Prostate Cancer Screening: Have Clinicians Been Listening?
SOURCE: Jemal A, et al. Prostate cancer incidence and PSA testing patterns in relation to USPSTF screening recommendations. JAMA 2015;314:2054-2061.
Prostate cancer screening has been an embattled topic for more than a decade. While intuitively appealing to both the clinician population and mid-life males, outcomes from large clinical trials could not confirm improvements in overall survival subsequent to screening, and, with the exception of one large trial with contentious results, data were similarly unsupportive of even reduced mortality related to prostate cancer itself. Showing how the same data can be perceived differently by different experts, the U.S. Preventive Services Task Force (USPSTF) recommends against prostate-specific antigen (PSA) screening. The American Cancer Society endorses it in men > 50 years of age with at least a 10-year life expectancy. The American Urologic Association recommends PSA screening in men 55-59 years of age.
In 2008, the USPSTF recommended against PSA screening in men > 75 years of age, after which there was a minimal decline. Did clinicians heed the 2012 USPSTF advice to cease screening in asymptomatic men regardless of age?

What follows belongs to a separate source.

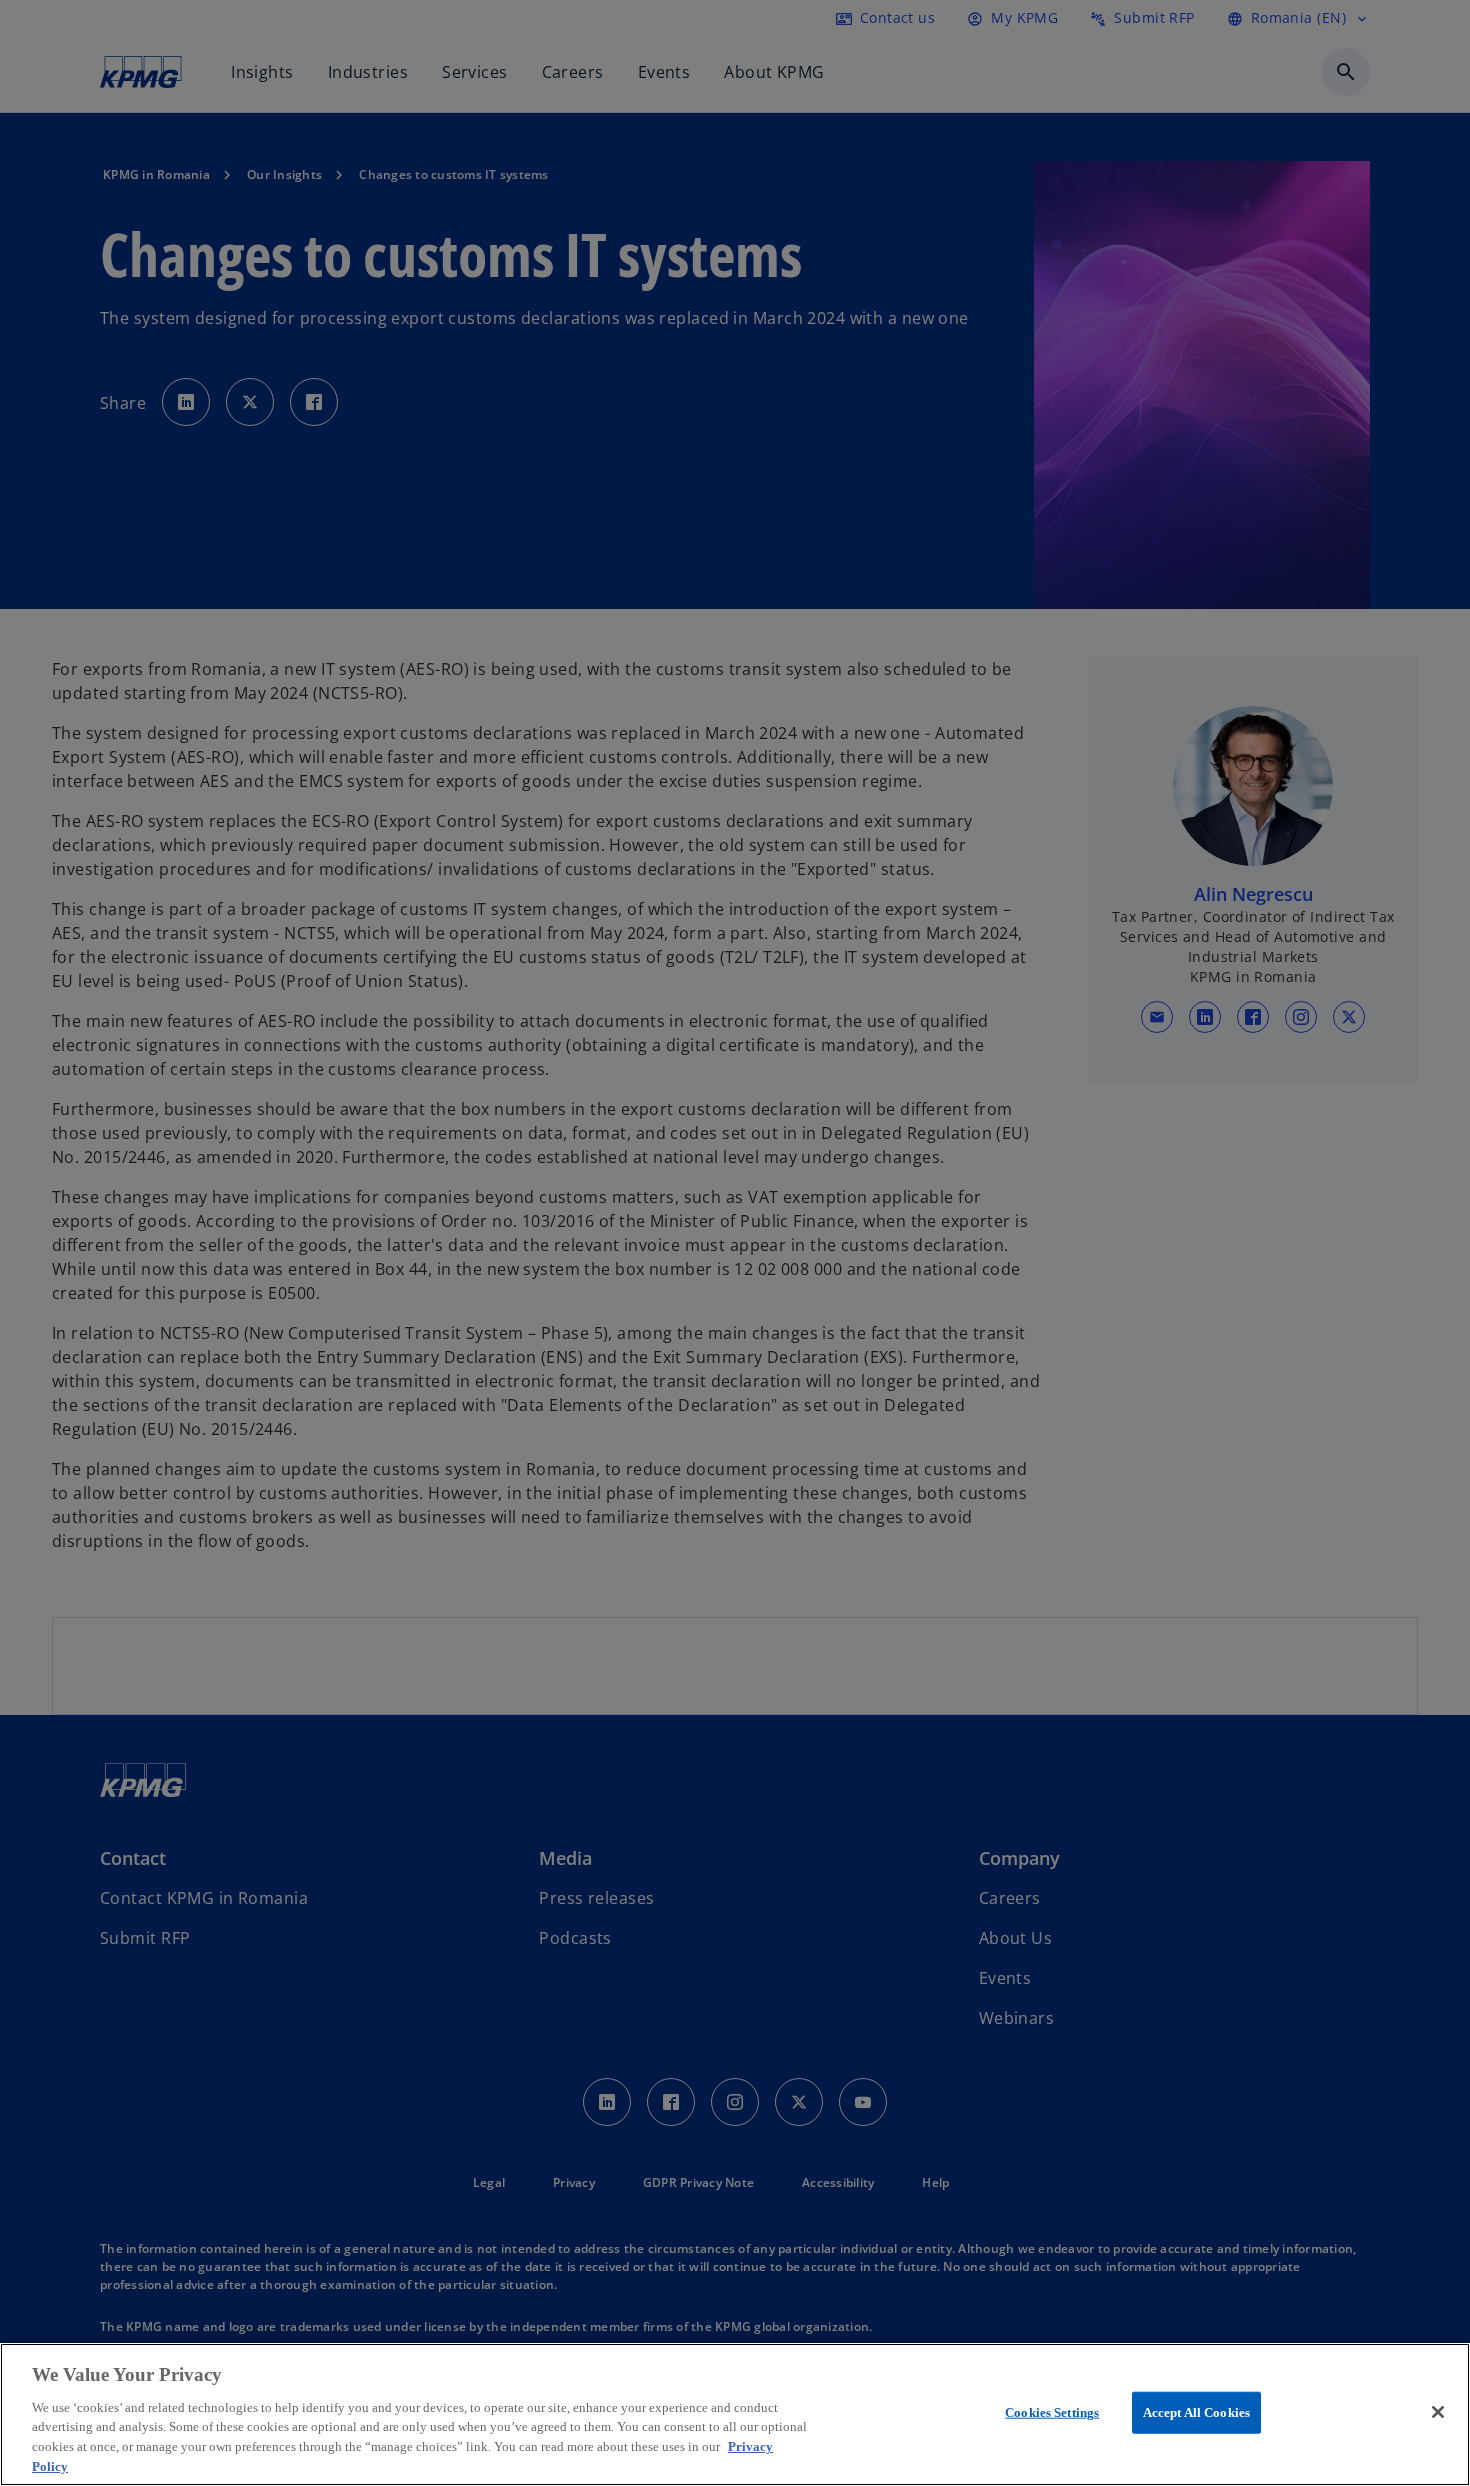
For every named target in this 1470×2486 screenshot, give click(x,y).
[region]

Jemal et al reviewed data from the National Cancer Institute’s Surveillance, Epidemiology, and End Results (SEER) population (n = 446,000) to compare PSA screening rates between 2005 and 2013. They found an 18% decline in prostate cancer screening between 2010-2013, which was independent of age and included both younger men and men > 75 years of age. Modeling methods have been published that suggest we might experience an increase in prostate cancer mortality by omission of universal screening; to date, that has not been the case, but it may require a longer window of observation before reaching definitive conclusions.
Published modeling methods suggest an increase in prostate cancer mortality by omission of universal screening; to date, that has not been the case, but may require a longer window of observation before reaching definitive conclusions.